Likewise, Democrats fret that too much positive economic news will convince policymakers that the crisis is over before it really is. Republican budget cutters will then have a free hand to strangle the infant recovery in its cradle. Krugman inveighed in his The New York Times column against what he called “self-denying optimism”. “I worry that policymakers will look at a few favourable economic indicators, decide that they no longer need to promote recovery and take steps that send us sliding right back to the bottom.”
For its part, the media has also tended to be suspicious about signs of recovery. Like economists who need to stand by their negative economic forecasts, we have reputations to protect. In the peculiar calculus of press credibility, negativity is regarded as sophisticated and wise, while optimism can look gullible. Many members of the press, including yours truly, sheepishly remember offering assurances at the beginning of the recession that things would turn out all right. They didn’t, and we’re not eager to look like fools again.
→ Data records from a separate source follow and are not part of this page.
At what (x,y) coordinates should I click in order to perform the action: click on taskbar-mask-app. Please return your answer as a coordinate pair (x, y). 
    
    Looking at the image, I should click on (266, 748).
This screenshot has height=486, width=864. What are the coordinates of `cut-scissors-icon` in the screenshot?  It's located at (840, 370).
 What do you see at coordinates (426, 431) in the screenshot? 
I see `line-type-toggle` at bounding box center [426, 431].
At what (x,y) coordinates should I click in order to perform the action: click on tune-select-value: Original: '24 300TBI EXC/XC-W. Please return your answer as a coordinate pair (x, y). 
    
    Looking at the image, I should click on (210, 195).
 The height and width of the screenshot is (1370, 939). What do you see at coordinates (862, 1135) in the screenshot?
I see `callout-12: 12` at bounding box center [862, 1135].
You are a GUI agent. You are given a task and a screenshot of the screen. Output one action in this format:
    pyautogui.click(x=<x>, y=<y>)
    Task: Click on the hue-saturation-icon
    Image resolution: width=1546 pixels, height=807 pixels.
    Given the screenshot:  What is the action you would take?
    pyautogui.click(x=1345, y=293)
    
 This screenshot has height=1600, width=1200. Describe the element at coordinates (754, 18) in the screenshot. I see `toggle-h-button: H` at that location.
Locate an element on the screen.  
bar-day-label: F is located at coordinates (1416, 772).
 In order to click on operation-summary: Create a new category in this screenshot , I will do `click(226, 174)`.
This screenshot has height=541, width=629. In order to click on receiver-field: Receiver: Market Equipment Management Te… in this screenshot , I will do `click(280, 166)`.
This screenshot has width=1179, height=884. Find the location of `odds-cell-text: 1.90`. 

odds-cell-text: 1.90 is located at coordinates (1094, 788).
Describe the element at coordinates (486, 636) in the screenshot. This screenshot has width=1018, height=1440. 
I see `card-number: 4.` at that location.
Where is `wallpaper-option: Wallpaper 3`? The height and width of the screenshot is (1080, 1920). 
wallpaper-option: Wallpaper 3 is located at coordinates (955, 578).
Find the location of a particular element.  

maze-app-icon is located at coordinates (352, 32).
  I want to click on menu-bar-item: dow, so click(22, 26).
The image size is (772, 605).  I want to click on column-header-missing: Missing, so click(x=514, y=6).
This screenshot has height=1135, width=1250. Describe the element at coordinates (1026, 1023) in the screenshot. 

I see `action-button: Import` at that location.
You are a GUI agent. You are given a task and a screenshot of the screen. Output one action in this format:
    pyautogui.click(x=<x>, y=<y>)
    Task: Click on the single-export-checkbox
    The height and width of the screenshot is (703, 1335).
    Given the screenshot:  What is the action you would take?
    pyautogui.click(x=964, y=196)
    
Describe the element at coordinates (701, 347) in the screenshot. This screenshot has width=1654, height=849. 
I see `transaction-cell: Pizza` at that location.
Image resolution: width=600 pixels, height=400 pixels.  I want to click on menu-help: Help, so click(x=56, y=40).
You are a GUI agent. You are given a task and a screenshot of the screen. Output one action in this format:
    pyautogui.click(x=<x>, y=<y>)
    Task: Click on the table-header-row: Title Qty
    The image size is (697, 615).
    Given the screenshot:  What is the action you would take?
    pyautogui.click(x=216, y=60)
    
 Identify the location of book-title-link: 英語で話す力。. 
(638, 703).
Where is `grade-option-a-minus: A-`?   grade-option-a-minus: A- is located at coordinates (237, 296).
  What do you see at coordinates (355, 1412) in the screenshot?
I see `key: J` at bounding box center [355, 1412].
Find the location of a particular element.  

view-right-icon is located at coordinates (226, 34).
Still, cycles in the economy aren’t decided by the press, or even by Washington. Yes, many potential weak spots remain. But the recession began three years ago, and in the past, that has been time for businesses to shake off their excesses and grow healthy again. Whether or not it is convenient for Republicans or bearish forecasters, that cycle may be turning again and the green shoots of optimism may be a sign of recognition. Wells Capital Management’s James Paulsen put it this way: “A simple rise in confidence (and fading fears) may be the dominant catalyst for improved economic performance in 2011.” The economy, being a human endeavour, depends heavily on psychology of the players. If Americans continue to believe things are getting better, it could well be a self-fulfilling prophecy.
Eric Schurenberg is editor-in-chief, CBS Interactive Business Network, and former editor of Money.